There it is. They're talking about stocks you own now, and continue to own past the tax change.

Well, that's how capital gains work. The taxable event occurs when you sell.

That's because stocks can come back down. You don't know if you gained or lost until you sell. It just wouldn't work to tax capital gains on a stock you are still holding. Its value could fall after the tax was paid.

As such, changes in capital gains tax rate are not "ex post facto".


So if they change capital gains tax rates to 25% tomorrow, you are now "in the soup" with any securities you had not sold by today. There will be no way to avoid that higher tax rate.*

Even though the lion's share of the gains happened prior to the capital gains tax rate going up. Suppose in 1953 you acquired ExampleCo for $1/share. As of today, it is now worth $2001/share. If you sold it today, you post $2000 capital gains, and pay say 20% capital gains or $400/share.
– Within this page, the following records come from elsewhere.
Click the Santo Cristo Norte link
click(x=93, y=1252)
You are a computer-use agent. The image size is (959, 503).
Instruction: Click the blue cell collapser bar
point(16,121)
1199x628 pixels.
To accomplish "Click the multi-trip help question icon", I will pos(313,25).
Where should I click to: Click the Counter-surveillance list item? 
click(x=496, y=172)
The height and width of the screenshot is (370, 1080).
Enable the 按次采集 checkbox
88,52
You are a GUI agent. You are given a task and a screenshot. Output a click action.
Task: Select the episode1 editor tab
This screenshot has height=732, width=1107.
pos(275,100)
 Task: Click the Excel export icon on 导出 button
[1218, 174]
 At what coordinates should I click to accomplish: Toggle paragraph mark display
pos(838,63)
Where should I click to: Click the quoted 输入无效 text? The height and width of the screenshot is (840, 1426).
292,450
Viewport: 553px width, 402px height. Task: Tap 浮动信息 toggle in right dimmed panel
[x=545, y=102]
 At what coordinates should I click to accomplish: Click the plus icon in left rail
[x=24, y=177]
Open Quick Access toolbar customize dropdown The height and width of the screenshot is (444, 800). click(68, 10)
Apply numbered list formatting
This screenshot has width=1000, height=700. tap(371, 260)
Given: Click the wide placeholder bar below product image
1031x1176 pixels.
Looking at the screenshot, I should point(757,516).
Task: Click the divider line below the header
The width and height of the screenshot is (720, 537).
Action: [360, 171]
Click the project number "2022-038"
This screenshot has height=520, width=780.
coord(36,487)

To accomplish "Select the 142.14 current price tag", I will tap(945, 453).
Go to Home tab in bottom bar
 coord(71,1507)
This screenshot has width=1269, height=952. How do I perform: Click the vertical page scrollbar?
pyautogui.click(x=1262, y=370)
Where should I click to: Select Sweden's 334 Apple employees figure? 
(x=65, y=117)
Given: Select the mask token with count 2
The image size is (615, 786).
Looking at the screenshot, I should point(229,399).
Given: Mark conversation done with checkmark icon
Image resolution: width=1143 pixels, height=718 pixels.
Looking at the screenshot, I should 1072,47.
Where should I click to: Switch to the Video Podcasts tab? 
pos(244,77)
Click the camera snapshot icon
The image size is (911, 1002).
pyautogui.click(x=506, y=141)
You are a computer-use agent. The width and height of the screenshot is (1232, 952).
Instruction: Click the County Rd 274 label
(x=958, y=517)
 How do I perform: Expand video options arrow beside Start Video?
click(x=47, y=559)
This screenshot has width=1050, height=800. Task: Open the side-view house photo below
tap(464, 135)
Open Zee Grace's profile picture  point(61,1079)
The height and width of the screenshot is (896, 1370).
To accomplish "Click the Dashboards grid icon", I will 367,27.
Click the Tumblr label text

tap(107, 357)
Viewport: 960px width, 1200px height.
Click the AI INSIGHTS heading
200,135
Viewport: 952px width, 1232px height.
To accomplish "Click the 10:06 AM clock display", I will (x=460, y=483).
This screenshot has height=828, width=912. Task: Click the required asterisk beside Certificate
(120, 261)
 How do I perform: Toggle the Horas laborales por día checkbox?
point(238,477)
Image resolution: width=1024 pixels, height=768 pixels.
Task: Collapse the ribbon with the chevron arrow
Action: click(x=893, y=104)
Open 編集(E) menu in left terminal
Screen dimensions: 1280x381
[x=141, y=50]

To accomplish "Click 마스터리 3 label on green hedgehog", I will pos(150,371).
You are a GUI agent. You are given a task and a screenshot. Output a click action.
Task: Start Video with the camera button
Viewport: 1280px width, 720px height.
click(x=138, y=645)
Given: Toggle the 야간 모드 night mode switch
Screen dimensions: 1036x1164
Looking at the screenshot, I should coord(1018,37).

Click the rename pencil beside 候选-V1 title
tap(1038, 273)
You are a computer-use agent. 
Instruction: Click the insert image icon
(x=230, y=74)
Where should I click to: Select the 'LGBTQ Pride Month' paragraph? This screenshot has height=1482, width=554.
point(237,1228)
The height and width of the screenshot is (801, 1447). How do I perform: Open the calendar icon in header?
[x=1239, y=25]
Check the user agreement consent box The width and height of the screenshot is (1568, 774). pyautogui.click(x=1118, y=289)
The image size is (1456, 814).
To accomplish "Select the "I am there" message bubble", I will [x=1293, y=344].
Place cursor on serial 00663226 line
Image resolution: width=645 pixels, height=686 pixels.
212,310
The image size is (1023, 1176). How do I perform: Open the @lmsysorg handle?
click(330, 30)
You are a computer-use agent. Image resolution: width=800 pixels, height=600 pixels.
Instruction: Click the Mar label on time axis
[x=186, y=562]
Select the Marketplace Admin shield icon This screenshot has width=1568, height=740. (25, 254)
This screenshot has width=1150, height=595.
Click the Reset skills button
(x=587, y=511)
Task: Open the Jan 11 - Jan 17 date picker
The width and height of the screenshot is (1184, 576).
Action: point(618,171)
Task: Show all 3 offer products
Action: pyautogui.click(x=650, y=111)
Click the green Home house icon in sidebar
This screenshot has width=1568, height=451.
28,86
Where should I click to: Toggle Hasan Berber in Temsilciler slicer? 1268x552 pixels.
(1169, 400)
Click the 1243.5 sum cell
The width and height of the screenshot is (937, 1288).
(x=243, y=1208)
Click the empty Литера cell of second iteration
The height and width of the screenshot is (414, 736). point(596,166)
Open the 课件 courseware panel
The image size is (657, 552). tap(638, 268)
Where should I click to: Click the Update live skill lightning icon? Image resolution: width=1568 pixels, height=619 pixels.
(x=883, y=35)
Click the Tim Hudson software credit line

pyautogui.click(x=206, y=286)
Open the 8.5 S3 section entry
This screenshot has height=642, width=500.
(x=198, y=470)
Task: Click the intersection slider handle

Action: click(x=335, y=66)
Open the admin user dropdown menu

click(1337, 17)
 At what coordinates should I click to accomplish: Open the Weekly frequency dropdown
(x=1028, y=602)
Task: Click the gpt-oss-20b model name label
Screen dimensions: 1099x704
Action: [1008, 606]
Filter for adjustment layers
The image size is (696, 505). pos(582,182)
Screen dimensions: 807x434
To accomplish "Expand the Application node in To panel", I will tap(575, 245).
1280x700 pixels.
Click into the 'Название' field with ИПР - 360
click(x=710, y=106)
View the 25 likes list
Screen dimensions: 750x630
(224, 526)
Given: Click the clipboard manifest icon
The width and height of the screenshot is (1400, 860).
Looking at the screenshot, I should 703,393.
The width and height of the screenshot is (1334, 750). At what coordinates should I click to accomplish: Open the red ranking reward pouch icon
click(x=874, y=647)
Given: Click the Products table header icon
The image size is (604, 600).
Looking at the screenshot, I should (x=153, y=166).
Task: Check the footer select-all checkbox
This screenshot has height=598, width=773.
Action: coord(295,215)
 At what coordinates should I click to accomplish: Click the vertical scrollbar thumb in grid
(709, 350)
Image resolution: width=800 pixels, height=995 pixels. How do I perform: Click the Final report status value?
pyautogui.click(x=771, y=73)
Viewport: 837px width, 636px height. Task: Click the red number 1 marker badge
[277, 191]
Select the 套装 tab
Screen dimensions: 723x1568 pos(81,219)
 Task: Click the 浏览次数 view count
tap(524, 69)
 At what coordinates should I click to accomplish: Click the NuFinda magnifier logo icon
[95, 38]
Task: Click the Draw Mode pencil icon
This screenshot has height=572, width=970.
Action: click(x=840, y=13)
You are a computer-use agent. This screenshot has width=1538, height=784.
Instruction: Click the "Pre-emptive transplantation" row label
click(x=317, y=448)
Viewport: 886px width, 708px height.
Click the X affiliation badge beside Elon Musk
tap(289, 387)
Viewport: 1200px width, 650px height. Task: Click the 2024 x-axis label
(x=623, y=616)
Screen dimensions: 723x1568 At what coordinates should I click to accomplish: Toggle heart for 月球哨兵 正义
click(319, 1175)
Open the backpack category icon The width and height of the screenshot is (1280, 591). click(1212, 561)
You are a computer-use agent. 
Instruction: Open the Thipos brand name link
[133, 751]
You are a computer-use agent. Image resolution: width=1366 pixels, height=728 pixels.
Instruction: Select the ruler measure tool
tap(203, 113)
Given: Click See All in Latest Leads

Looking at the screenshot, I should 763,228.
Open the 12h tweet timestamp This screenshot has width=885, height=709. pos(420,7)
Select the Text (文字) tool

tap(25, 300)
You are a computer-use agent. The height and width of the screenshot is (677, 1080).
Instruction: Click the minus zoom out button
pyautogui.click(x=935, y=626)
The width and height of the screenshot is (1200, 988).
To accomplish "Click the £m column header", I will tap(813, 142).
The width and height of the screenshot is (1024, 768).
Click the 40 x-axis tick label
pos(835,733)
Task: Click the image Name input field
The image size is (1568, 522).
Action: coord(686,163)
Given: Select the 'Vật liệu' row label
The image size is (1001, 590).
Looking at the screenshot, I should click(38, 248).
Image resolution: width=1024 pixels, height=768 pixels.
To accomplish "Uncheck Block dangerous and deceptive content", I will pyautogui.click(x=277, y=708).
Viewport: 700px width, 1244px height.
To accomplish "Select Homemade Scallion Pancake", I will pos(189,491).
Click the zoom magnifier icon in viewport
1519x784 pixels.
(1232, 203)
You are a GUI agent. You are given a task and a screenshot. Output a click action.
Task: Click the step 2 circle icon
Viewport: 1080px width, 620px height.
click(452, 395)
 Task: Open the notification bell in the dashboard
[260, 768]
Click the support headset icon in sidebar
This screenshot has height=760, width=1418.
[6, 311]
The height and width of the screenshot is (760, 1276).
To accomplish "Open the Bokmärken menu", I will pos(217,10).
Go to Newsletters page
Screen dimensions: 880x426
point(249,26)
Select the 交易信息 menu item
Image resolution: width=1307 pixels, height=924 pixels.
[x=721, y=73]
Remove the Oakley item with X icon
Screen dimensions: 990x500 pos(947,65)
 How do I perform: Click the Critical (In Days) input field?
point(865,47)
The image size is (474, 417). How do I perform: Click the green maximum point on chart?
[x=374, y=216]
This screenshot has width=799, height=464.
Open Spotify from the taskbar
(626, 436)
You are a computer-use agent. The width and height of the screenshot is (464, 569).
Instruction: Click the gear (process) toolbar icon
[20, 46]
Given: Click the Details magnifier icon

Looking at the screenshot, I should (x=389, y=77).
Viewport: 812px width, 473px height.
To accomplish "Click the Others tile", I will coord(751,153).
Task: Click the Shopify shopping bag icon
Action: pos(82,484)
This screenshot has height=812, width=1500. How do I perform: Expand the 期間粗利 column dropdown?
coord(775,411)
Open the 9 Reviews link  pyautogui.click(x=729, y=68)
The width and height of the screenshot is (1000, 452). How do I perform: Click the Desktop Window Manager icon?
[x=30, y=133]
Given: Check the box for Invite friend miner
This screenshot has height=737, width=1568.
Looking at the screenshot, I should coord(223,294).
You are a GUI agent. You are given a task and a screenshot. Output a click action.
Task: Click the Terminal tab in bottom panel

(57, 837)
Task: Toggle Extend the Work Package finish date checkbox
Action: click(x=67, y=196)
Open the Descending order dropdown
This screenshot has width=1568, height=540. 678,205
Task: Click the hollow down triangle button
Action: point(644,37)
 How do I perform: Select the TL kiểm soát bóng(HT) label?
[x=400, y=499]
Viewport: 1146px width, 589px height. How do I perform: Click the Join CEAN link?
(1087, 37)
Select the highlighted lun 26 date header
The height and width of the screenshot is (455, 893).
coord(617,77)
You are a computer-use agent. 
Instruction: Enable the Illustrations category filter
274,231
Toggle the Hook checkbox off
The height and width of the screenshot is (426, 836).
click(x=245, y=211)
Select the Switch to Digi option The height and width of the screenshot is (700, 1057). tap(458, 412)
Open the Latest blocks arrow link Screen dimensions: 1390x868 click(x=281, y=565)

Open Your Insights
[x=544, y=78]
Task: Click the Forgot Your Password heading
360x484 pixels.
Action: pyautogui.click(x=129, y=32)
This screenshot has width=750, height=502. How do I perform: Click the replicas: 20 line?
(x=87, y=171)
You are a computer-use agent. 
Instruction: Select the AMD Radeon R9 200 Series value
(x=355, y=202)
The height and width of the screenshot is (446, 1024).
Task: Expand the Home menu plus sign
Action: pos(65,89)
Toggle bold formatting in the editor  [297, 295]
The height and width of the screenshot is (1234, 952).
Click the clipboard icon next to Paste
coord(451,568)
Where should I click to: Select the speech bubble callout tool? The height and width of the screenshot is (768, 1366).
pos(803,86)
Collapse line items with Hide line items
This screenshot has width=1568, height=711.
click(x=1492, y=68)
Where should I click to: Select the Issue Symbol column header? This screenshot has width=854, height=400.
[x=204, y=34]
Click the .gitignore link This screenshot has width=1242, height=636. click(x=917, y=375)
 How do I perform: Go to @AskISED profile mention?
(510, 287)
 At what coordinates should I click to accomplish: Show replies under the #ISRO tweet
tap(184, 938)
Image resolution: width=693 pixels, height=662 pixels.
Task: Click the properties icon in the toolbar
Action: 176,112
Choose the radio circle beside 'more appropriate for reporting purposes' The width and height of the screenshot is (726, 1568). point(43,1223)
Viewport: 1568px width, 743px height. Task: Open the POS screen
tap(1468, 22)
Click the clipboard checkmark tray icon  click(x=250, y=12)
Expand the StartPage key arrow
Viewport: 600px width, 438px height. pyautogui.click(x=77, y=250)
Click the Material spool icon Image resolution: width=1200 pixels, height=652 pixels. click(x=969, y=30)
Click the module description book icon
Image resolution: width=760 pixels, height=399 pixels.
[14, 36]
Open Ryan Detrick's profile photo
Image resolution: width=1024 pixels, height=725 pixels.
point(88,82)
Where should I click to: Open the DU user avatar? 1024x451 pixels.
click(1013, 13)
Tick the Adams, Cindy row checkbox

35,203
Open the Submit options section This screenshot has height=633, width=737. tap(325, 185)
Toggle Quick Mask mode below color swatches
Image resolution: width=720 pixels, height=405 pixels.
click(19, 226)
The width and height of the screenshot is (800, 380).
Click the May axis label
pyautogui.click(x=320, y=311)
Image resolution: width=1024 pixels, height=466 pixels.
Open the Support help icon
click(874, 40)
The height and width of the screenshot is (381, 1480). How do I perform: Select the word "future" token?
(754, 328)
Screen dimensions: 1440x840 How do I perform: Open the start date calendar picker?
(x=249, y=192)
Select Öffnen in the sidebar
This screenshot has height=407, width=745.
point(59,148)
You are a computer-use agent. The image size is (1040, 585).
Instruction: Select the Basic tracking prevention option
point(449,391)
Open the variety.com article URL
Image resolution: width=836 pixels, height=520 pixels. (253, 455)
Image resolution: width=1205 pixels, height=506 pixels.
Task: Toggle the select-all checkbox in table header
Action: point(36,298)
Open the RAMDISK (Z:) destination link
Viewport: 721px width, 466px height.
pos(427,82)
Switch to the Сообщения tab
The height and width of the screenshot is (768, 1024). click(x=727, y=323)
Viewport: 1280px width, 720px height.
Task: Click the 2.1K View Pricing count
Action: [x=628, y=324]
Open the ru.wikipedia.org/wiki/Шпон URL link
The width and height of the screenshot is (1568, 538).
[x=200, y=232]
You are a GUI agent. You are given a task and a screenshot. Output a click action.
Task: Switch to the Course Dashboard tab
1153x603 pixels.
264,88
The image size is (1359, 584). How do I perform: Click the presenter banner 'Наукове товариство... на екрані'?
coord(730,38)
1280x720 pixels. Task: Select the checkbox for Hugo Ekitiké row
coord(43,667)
But tomorrow, they raise the capital gains tax to 25%. You sell tomorrow when it's worth $2005/share, your gains are $2004 and your tax is $501/share.

Rich people are saying "we don't mind paying the 25% rate on the $4, we mind paying it on the $2000 since capital gains did occur when the tax rate was lower". *That logic fails, however. Because the capital gains were not, in fact, lower when it enjoyed the lion's share of its gains. Say the stock increased value 100x during a 40% capital gain period, and then another 20x during a 20% period. How do you even break that out? It's a mess.


OK, so the wealthy have a simple answer for that. They want to sell the assets today (e.g. at $2001)... capture their gains and pay the capital gain tax at the old lower rate (e.g. the $400)... and then re-purchase the assets at market (i.e. $2001). So if they sell tomorrow they only pay $4 of the higher capital gain. Nice try, but when that's done to avoid taxes, it's called a wash sale and the sell/buy is ignored.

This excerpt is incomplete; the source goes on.